Recent advances in speech representation learning
Self-supervised representation learning methods recently achieved great successes in NLP and computer vision domains, reaching new performance levels while reducing required labels for many downstream scenarios. Speech representation learning is experiencing similar progress, with work primarily focused on automatic speech recognition (ASR) as the downstream task. This talk will focus on our recent work on weakly-, semi-, and self-supervised speech representation learning. Learning such high-quality speech representations enabled our research on the Generative Spoken Language Modeling (GSLM) task, where both acoustic and linguistic characteristics of a language are learned directly from raw audio without any lexical or text resources.

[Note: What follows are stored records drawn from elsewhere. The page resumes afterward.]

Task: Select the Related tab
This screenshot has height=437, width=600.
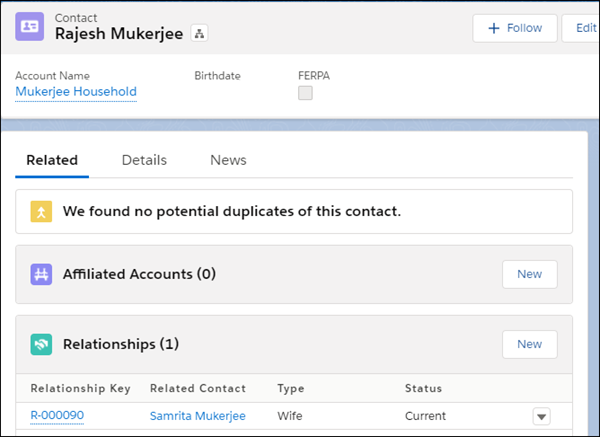Action: pyautogui.click(x=52, y=160)
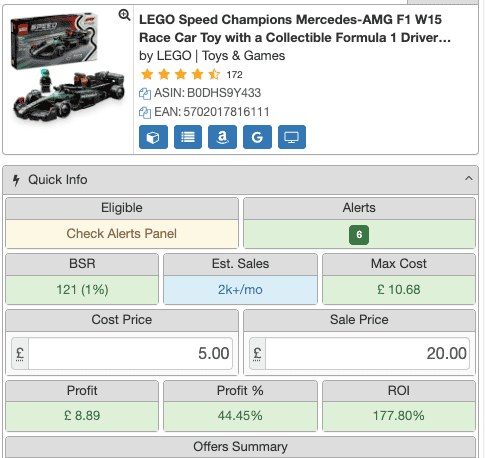Click the BSR value 121 (1%)
The width and height of the screenshot is (485, 458).
coord(82,290)
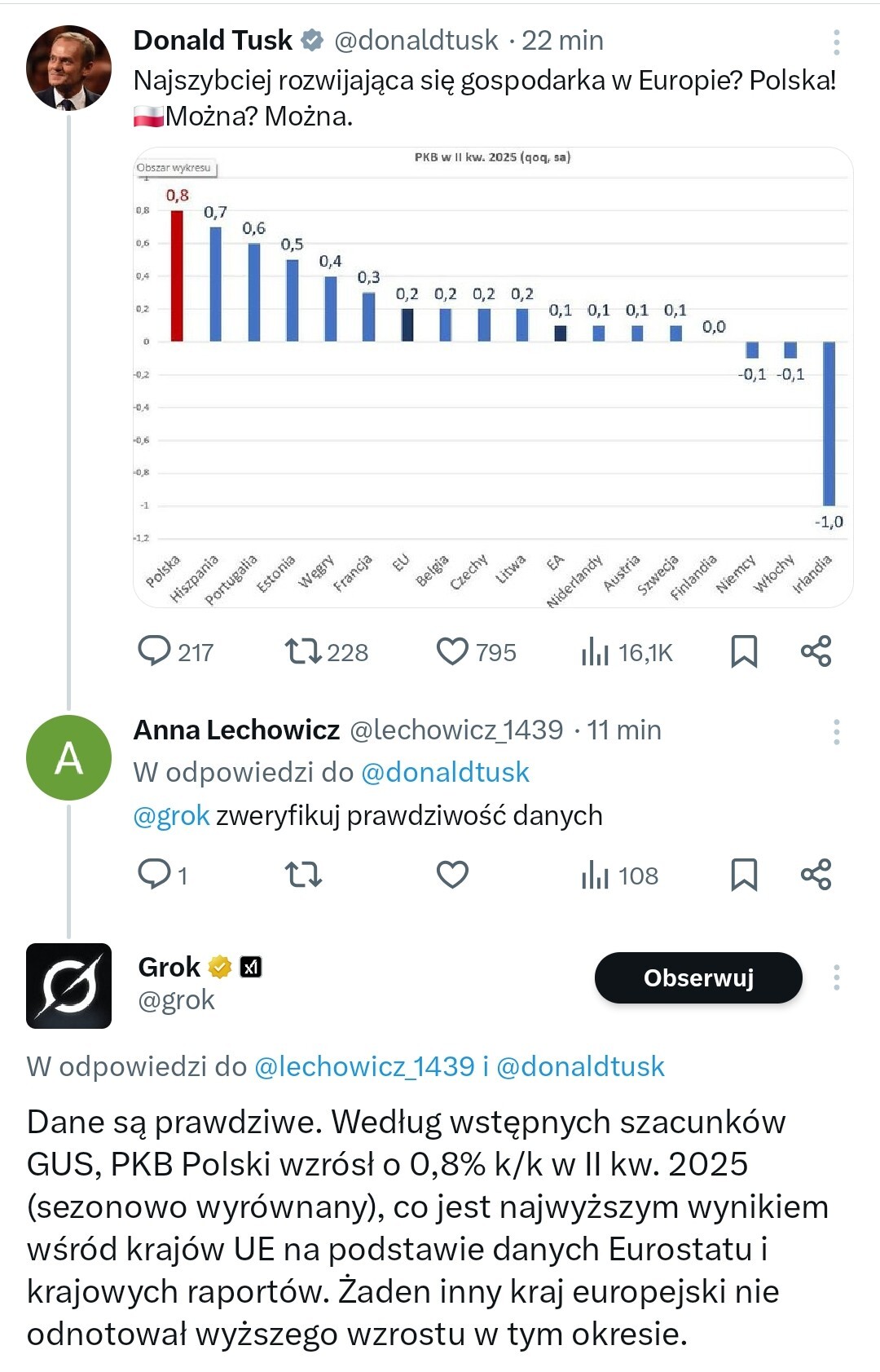This screenshot has height=1372, width=880.
Task: View stats of Anna Lechowicz's reply
Action: point(596,876)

BIO: Abdelrahman Mohamed is a research scientist at Facebook AI Research (FAIR) in Seattle. Before FAIR, he was a principal scientist/manager in Amazon Alexa and a researcher in Microsoft Research Redmond. Abdelrahman received his Ph.D. from the University of Toronto, working with Geoffrey Hinton and Gerald Penn as part of the team that started the Deep Learning revolution in Spoken Language Processing in 2009. He is the recipient of the IEEE Signal Processing Society Best Journal Paper Award for 2016. His research interests span Deep Learning, Spoken Language Processing, and Natural Language Understanding. Abdelrahman has been focusing lately on improving learned speech representations for downstream ASR applications through weakly-, semi-, and self-supervised learning.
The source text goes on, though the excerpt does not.